O minicurso "Introdução à vida e à obra de Marco Aurélio" será ministrado pelo professor Dr. Aldo Dinucci (UFES/GT Epicteto e Mariginália Filosófica) no XX Encontro Anpof, em Recife/PE. As inscrições estarão abertas às pessoas já inscritas no evento a partir do dia 15 de agosto.

[1] Diógenes Laércio, 8.22.

[2] São eles: Apologia, Críton, Cármides, Eutífron, Eutidemo, Hípias Menor, Íon, Laques, Protágoras e Górgias e Livro I da República.

[3] Ver Platão, Apologia 21b; Laques 187e -188c.

[4] Quinto Séxtio, o Velho, a quem Sêneca se refere muitas vezes, floresceu por volta de 50 EC e foi um filósofo romano que combinou estoicismo com pitagorismo.
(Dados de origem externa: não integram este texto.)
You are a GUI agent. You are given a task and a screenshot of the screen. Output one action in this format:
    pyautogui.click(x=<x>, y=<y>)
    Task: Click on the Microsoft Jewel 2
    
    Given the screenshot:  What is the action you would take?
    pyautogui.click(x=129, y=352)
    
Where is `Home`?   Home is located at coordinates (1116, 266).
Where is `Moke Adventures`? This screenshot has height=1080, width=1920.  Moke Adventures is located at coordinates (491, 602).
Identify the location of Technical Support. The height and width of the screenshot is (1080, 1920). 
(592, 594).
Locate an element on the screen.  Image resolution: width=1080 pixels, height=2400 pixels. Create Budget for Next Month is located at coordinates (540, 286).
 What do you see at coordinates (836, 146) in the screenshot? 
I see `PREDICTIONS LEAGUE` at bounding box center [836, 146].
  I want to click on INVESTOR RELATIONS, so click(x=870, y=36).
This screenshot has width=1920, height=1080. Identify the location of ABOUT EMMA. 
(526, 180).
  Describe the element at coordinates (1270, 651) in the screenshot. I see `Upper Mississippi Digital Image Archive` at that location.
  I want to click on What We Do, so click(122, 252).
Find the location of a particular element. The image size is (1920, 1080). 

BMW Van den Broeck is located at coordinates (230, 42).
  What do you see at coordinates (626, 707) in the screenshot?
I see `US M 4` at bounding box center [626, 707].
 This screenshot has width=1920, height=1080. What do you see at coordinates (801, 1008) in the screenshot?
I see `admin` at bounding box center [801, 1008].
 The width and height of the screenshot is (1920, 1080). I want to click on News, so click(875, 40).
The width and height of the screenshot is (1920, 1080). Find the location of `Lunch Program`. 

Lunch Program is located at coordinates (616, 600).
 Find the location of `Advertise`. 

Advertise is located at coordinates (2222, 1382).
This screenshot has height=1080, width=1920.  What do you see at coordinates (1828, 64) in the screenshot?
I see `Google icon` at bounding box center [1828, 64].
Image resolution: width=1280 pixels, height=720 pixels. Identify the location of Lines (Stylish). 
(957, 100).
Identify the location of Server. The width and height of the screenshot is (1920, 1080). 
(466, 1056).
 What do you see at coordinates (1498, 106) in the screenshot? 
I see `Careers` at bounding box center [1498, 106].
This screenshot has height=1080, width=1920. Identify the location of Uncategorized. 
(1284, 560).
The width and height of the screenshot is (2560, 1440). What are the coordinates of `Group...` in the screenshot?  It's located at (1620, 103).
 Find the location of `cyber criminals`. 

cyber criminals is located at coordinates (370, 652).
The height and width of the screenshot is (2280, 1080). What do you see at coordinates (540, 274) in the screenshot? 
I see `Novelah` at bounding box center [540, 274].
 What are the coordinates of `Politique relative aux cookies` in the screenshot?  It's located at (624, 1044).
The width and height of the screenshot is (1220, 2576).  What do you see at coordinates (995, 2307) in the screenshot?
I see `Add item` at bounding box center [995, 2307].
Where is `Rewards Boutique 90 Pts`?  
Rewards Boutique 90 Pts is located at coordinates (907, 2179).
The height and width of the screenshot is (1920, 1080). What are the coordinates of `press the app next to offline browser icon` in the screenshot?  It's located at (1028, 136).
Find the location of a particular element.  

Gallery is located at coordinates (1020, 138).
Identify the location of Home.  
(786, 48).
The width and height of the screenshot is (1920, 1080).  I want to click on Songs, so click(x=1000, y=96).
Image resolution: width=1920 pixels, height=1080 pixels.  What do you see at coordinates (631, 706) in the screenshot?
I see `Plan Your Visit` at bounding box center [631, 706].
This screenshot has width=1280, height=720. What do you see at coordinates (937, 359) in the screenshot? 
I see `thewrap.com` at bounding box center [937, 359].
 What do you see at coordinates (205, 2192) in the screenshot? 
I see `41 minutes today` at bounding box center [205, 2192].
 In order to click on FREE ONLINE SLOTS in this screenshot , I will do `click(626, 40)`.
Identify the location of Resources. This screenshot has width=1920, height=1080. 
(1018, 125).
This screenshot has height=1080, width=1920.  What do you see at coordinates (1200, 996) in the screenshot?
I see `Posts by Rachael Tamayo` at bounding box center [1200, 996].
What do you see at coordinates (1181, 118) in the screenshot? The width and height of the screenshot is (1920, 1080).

Ver Cartas a Lucílio, lix.7-8; lxiv.2-5; lxxiii.12-15; xcviii.13; cviii.17-18; Da Ira, ii. 36, iii. 36.

[5] Sêneca, Da Ira, 3.36.

[6] Horácio se refere também a esta prática (ver Sátiras 1.4.133-9).

[7] Epicteto, Diatribes, 3.10.2: Que o sono não caia sobre teus olhos lânguidos / Antes que tenhas esquadrinhado cada ação diária; O que foi feito errado, o que foi realizado, o que te resta por fazer; /Examina tudo, do primeiro ao último ato e, então, / Assume a responsabilidade pelo que foi feito erradamente e te regozija pelo que foi feito acertadamente. (Minha versão em português da tradução inglesa de George Long destes versos). Ver também Epicteto, Diatribes, 4.6.32. Epicteto igualmente se refere à prática da meditação diária em Diatribes 1.1.25, refletindo sobre qual resposta se deve dar ao tirano. Ver também Epicteto, Diatribes, 4.1.111; 4.4.7 (17-18).

[8]  Ver, por exemplo, Epicteto, Manual, 1; Diatribes, 1.1.

[9] Ver, por exemplo, Marco Aurélio, Meditações, 11.37.

[10]  Que, para os estoicos, são movimentos excessivos da alma (Zenão) ou a contraface do assentimento a juízos equivocados (Crisipo).

[11] Ver, por exemplo, Marco Aurélio, Meditações 5.1.

[12] Ver, por exemplo, Marco Aurélio, Meditações 2.1.

[13] Ver, por exemplo, Marco Aurélio, Meditações, 6.13.

[14]  Ver, por exemplo, Marco Aurélio, Meditações, 12.36.

[15] Ver, por exemplo, Marco Aurélio, Meditações, 2.2.

Referências:

MARCO AURÉLIO. Os escritos pessoais de Marco Aurélio. Trad. Aldo Dinucci. São Paulo: Companhia das Letras / Penguin, 2024. 

EPICTETO. Diatribes, livro I. Trad. Aldo Dinucci. Coimbra: Imprensa de Coimbra, 2019.

EPICTETO. Encheiridion. Trad. Aldo Dinucci e Alfredo Julien. Coimbra: Imprensa de Coimbra, 2014.